Quoted passage:
*** Begin section ***

Material objects and circulation of knowledge in early modern low countries

MATERIAL OBJECTS AND CIRCULATION OF KNOWLEDGE IN EARLY MODERN LOW COUNTRIES

Mihnea DOBRE

Sven Dupré and Christoph Lüthy (eds.), Silent Messengers. The Circulation of Material Objects of Knowledge in the Early Modern Low Countries (Berlin: Lit Verlag, 2011)
 Series: Low Countries Studies on the Circulation of Natural Knowledge, vol. 1,
 ISBN 978-3-8258-1635-3, pp. ii+387

This volume is a collection of ten essays on the problem of the circulation of knowledge in the Low Countries in sixteenth and seventeenth centuries. The editors picked up cases of dissemination, transformation, and production of ideas that are linked to the material objects. A common premise of these studies is that material objects reveal aspects of the seventeenth-century thought that cannot be easily discriminated by a mere contemplation of ideas. In Vittoria Feola’s and Mária Luz López Terrada’s chapters these objects are seeds or plants. Koenraad van Cleempoel, Vera Keller, and Sven Dupré examine instruments of scientific use. Manuscripts are discussed in the chapters written by Jan Dijksterhuis and Claus Zittel. Eric Jorink’s chapter is about all sorts of objects gathered by the Dutch collectors. Dániel Margócsy looks at anatomical recordings in close connection to seventeenth-century debates on the methods to preserve and transmit direct medical observation through the use of anatomical preparations. Koen Vermeir presents a debate about the use of dividing rod. These ten studies are followed by some closing remarks of Harold Cook. For Cook, such studies are exemplary as they support “the recent move from seeing the history of science as an aspect of the history of ideas and culture to something more encompassing. … Histories of science, medicine, and technology are not, therefore, simply a subset of the history of philosophy. Philosophy was only one of the resources available to students of nature. … By being attentive to the ways in which material objects could be both foci for scientific study and embodiments of contemporary knowledge, the authors are contributing to the fresh and important corpus of studies on how a new understanding of nature emerged from certain kinds of engagements with the material world.” (p. 329).

*** End section ***

(Data extracted from a collection)
*** Begin section ***

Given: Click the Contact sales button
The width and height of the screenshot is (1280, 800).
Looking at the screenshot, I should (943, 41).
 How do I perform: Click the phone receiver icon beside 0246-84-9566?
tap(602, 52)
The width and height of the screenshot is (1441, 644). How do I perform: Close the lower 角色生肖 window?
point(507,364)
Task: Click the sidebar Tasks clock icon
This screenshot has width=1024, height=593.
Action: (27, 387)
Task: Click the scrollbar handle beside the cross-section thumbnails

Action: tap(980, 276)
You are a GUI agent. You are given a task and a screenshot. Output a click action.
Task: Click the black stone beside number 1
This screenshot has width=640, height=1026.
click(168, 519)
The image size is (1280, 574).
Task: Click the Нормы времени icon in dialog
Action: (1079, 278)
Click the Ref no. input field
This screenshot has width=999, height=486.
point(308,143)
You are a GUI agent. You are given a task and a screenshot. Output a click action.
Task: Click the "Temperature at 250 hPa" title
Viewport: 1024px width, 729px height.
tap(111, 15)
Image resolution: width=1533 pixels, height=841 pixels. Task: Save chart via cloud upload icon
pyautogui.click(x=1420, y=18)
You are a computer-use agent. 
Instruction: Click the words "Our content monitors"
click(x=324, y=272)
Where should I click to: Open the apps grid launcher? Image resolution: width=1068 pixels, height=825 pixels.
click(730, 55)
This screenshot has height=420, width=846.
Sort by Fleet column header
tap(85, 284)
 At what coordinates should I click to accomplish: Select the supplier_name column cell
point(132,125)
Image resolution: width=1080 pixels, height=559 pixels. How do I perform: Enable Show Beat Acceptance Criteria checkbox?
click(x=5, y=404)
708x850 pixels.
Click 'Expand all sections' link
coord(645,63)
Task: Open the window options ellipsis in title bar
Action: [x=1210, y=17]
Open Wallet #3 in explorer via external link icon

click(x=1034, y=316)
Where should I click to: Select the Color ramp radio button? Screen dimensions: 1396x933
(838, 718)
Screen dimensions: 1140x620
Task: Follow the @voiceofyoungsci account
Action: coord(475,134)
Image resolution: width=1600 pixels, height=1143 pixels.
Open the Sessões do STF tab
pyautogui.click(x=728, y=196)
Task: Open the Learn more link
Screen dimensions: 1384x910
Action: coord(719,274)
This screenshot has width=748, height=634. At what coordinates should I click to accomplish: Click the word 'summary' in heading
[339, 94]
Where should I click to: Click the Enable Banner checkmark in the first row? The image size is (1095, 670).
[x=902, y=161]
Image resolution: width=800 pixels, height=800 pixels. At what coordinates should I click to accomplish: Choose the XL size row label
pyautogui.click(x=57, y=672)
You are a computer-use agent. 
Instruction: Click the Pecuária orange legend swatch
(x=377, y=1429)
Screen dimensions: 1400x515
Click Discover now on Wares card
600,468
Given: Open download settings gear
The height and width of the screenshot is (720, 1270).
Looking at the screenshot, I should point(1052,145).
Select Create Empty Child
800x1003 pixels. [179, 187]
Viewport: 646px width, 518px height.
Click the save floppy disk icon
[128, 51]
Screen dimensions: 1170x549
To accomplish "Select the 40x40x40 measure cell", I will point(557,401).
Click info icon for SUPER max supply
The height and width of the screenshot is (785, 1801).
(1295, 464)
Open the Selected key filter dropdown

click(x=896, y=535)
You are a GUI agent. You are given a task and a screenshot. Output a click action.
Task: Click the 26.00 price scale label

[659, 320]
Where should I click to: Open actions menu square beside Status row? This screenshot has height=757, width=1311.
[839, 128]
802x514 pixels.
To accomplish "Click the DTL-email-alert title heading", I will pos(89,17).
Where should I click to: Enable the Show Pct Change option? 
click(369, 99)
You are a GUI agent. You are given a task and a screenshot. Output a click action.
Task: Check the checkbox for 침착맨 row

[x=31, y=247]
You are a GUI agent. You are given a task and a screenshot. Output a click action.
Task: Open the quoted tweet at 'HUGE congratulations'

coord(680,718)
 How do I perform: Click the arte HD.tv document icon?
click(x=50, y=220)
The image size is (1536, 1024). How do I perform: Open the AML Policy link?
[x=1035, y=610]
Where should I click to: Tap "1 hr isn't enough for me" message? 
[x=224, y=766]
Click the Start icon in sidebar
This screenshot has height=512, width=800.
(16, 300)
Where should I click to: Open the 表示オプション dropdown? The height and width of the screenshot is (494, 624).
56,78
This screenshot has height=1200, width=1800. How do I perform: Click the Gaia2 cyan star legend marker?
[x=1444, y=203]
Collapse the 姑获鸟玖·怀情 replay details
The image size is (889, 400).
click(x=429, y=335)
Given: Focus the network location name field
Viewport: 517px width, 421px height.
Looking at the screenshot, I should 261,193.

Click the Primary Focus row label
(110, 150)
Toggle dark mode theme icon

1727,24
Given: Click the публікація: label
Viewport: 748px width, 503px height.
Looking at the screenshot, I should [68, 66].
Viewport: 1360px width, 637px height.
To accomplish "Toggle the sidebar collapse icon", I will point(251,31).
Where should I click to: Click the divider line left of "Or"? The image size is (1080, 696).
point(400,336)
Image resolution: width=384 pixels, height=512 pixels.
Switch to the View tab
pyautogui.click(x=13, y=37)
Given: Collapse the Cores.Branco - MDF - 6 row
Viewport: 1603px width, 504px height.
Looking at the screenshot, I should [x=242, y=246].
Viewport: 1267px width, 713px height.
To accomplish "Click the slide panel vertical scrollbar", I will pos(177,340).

*** End section ***

Activity: Reproduce the part of the review that begins with the words containing "Mihnea DOBRE" and ends with "Lit Verlag, 2011)", switching "Silent Messengers" to "Quiet Messengers".

Exercise output:
Mihnea DOBRE

Sven Dupré and Christoph Lüthy (eds.), Quiet Messengers. The Circulation of Material Objects of Knowledge in the Early Modern Low Countries (Berlin: Lit Verlag, 2011)